* _Text provided_
──────────

The Air Force determined that because of Hughes's failure to furnish the requested information Hughes's software estimates were not validated. Specifically, the agency found that Hughes's software estimating tools were "contractor specific with no validation data, or other information proving the reliability of these tools." The evaluated "lack of validated software planning and estimating tools" resulted in "significant concerns about the reliability of the software estimates." As a consequence, according to the agency, there could be "a larger software effort than what has been scoped by the offeror, which would affect schedule and cost, and may affect the feasibility of the technical approach."
As for Hughes's claim that 15 years of actual program data supported its software development coefficients, the source evaluation team (SET) noted that "when asked to provide this actual program data, the offeror instead provided a [deleted], but "did not provide the data requested." Further, the evaluators considered the information given by Hughes in this regard "vague, incomplete, and contradictory." As an example, the SET noted that:
"The offeror states that their productivity data is based on [deleted]. The offeror then states that their estimates do not [deleted]. Four of the factors we requested were estimated LOC, estimated man-hours, actual final LOC, and actual final man-hours expended for past contracts. This is the data that would be used to compute the estimated productivity and actual productivity for new software development. The offeror failed to provide [deleted]. . . . The [deleted] indicates [deleted] program . . . involving Ada [--the software language required here--] developed under [Department of Defense (DOD)] restrictions. [Deleted] data points are given for [deleted] program [deleted]. However, there is no information to indicate how much weight should be given to each point [deleted]. Furthermore, there is no way to determine, from the [deleted] points given, what the [deleted] for the entire effort was. Therefore, the offeror's answer does not prove the reliability of their coefficients."
Hughes argues that the historical productivity data the firm provided in its offer and in response to the CRs was sufficient to validate its software estimates. According to the protester, its data properly was based on prior similar programs and was derived [deleted]. Hughes claims that the data requested by the agency such as original estimated LOC versus final actual LOC was [deleted]. According to Hughes, it would have been [deleted] to provide data [deleted], therefore, the protester argues that it should not have been required to [deleted] for evaluation purposes. In addition, Hughes argues that the high risk rating it received for software capabilities was inconsistent with the agency's past performance risk assessment of the firm. Specifically, the protester cites the performance risk assessment group's (PRAG) determination that "[a]ll the data collected on [Hughes] concerning cost indicated no relevant problems existed on past contracts" and that Hughes "is capable of performing with low risk to the government." The protester essentially contends that the PRAG's conclusion in this regard establishes the validity of Hughes's software estimating methodology.

──────────

* _Dataset extract_

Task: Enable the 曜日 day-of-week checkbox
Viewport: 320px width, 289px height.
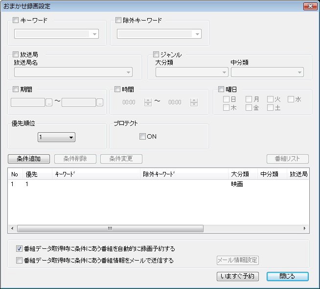Action: coord(221,89)
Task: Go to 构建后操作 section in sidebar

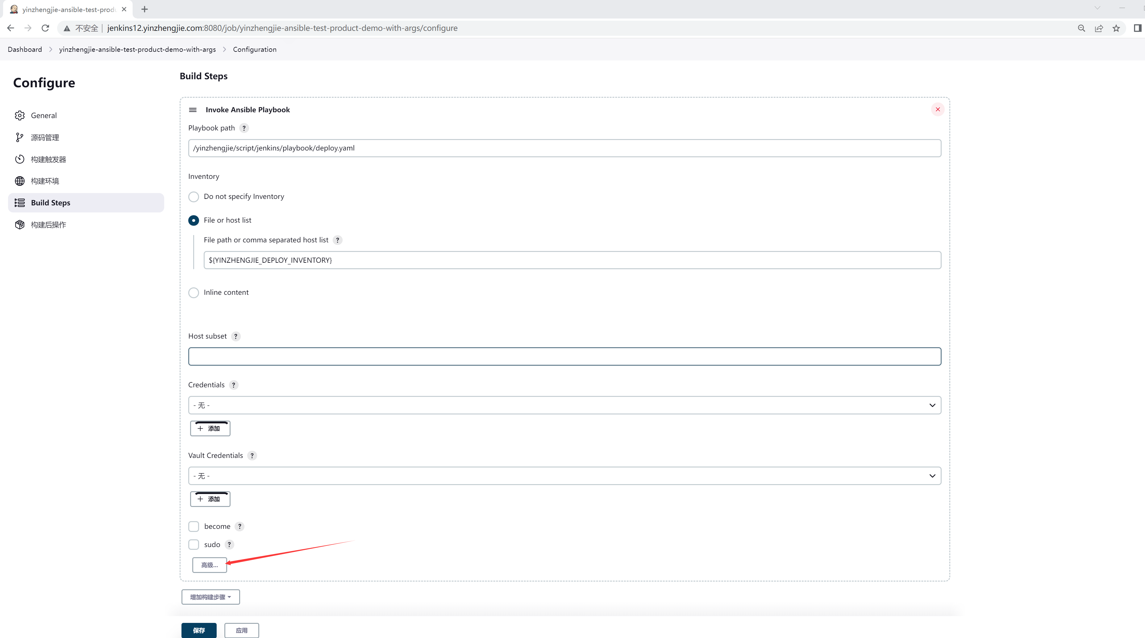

──────────

* _What to work on_
(A) In the text on the Hughes protest, how did the evaluators describe the information Hughes gave about its 15 years of actual program data?
(B) Carry on the text on the Hughes protest from the end of its last sentence.

* _Answers provided_
(A) They called it "vague, incomplete, and contradictory."

(B)
In reviewing an agency's technical evaluation, we will not reevaluate the proposal; we will only consider whether the agency's evaluation was reasonable and in accord with the evaluation criteria listed in the solicitation. CORVAC, Inc., B-244766, Nov. 13, 1991, 91-2 CPD Para. 454. A protester's mere disagreement with the agency's judgment is not sufficient to establish that the agency acted unreasonably. United HealthServ Inc., B-232640; et al., Jan. 18, 1989, 89-1 CPD Para. 43. Here, based on the record, the agency's high risk rating of Hughes's software capabilities, as it relates to the reliability of the firm's software estimates, appears to be reasonable.
First, we find reasonable the agency's position that the data it requested but which was not furnished by Hughes, such as the original estimated LOC versus final actual LOC, was directly relevant to ascertaining the validity of Hughes's software estimating methodology, and thus the reliability of its software estimates. The agency could reasonably consider the ultimate accuracy of Hughes's prior initial software estimates as bearing on the validity of the software estimating methodology which produced the estimates. Accordingly, since Hughes's software estimates [deleted], historical data showing the accuracy of the prior initial software estimates was properly viewed by the agency as significant.
Indeed, Hughes's own "Software Engineering Practices Manual" (SEP), submitted with the firm's proposal, recognizes [deleted].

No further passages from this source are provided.